I have a csv file with 367 columns. The first column has 15 unique values, and each subsequent column has some subset of those 15 values. No unique value is ever found more than once in a column. Each column is sorted. How do I get the rows to line up? My end goal is to make a presence/absence heat map, but I need to get the data matrix in the right format first, which I am struggling with.
Here is a small example of the type of data I have:
1,2,1,2
2,3,2,5
3,4,3,
4,,5,
5,,,
I need the rows to match the reference but stay in the same column like so:
1,,1,
2,2,2,2
3,3,3,
4,4,,
5,,5,5
My thought was to use the pandas library, but I could not figure out how to approach this problem, as I am very new to using python. I am using python2.7.
So your problem is definitely solvable via pandas:
Code:
# Create the sample data into a data frame
import pandas as pd
from io import StringIO
df = pd.read_csv(StringIO(u"""
1,2,1,2
2,3,2,5
3,4,3,
4,,5,
5,,,"""), header=None, skip_blank_lines=1).fillna(0)
for column in df:
df[column] = pd.to_numeric(df[column], downcast='integer')
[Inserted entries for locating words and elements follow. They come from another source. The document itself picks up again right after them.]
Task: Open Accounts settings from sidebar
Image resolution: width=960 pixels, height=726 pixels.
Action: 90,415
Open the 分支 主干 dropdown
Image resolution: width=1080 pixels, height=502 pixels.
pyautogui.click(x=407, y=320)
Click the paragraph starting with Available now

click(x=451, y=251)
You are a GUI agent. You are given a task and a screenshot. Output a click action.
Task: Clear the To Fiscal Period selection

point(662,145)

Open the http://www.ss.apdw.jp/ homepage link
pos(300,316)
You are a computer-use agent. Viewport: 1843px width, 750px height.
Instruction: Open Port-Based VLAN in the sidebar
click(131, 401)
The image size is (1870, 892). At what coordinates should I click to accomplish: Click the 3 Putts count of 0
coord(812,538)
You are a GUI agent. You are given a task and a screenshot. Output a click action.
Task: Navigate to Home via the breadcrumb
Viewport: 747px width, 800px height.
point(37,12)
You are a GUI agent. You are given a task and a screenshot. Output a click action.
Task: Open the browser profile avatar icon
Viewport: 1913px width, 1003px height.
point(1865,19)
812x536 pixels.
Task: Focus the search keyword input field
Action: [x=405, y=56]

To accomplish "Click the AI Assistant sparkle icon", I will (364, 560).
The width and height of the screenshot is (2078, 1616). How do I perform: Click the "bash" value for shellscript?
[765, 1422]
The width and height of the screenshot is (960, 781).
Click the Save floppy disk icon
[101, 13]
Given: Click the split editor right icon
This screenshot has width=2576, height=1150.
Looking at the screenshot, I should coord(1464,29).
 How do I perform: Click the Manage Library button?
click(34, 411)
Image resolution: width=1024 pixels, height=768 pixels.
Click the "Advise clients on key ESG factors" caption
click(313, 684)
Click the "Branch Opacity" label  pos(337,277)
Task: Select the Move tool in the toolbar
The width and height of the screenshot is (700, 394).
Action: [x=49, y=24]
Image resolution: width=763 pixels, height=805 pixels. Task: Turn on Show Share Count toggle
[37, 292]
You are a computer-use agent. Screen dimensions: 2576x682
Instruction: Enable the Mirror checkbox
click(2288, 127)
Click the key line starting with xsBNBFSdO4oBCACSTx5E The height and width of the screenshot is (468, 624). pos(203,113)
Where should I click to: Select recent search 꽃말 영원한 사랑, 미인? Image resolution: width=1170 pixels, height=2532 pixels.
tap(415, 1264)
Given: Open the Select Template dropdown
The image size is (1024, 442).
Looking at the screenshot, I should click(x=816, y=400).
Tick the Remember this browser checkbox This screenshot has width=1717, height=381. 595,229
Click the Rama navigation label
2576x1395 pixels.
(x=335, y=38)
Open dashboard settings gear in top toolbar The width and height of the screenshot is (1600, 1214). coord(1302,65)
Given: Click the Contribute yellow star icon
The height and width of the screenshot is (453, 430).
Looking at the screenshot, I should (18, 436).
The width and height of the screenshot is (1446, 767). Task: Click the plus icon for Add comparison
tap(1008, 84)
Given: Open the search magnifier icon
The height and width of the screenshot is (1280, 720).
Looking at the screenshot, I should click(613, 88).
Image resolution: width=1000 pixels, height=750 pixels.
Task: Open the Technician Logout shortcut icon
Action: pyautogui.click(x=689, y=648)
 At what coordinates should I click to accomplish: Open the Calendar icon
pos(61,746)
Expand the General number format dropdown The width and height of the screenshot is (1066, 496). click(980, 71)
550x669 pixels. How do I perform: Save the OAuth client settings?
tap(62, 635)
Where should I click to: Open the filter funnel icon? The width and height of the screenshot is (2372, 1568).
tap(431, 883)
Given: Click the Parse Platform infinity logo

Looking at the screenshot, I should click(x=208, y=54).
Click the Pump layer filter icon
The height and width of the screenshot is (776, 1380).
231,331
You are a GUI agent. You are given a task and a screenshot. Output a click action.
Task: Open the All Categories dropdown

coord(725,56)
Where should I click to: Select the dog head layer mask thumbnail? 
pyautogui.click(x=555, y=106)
# set the first column as an index
df = df.set_index([0])
# create a frame which we will build up
results = pd.DataFrame(index=df.index)
# add each column to the datafarme indicating if the desired value is present
for col in df.columns:
results[col] = df.index.isin(df[col])
# output the dataframe in the desired format
for idx, row in results.iterrows():
result = '%s,%s' % (idx, ','.join(str(idx) if x else ''
for x in row.values))
print(result)
Results:
1,,1,
2,2,2,2
3,3,3,
4,4,,
5,,5,5
How does it work?:
Pandas can be little daunting when first approached, even for someone who knows python well, so I will try to walk through this. And I encourage you to do what you need to get over the learning curve, because pandas is ridiculously powerful for this sort of data manipulation.
Get the data into a frame:
This first bit of code does nothing but get your sample data into a pandas.DataFrame. Your data format was not specified so I will assume, that you can get it into a frame, or if you can not get it into a frame, will ask another question here on SO about getting the data into a frame.
import pandas as pd
from io import StringIO
df = pd.read_csv(StringIO(u"""
1,2,1,2
2,3,2,5
3,4,3,
4,,5,
5,,,"""), header=None, skip_blank_lines=1).fillna(0)
for column in df:
df[column] = pd.to_numeric(df[column], downcast='integer')
# set the first column as an index
df = df.set_index([0])
Build a result frame:
Start with a result frame that is just the index
# create a frame which we will build up
results = pd.DataFrame(index=df.index)
For each column in the source data, see if the value is in the index
# add each column to the dataframe indicating if the desired value is present
for col in df.columns:
results[col] = df.index.isin(df[col])
That's it, with three lines of code, we have calculated our results.
Output the results:
Now iterate through each row, which contains booleans, and output the values in the desired format (as ints)
# output the dataframe in the desired format
for idx, row in results.iterrows():
result = '%s,%s' % (idx, ','.join(str(idx) if x else ''
for x in row.values))
print(result)
This outputs the index value first, and then for each True value outputs the index again, and for False values outputs an empty string.
Postscript:
There are quite a few people here on SO who are way better at pandas than I am, but since you did not tag your question, with the pandas keyword, they likely did not notice this question. But that allows me to take my cut at answering before they notice. The pandas keyword is very well covered for well formed questions, so I am pretty sure that if this answer is not optimum, someone else will come by and improve it. So in the future, be sure to tag your question with pandas to get the best response.
Also, you mentioned that you were new python, so I will just put in a plug to make sure that you are using a good IDE. I use PyCharm, and it and other good IDEs can make working in python even more powerful, so I highly recommend them.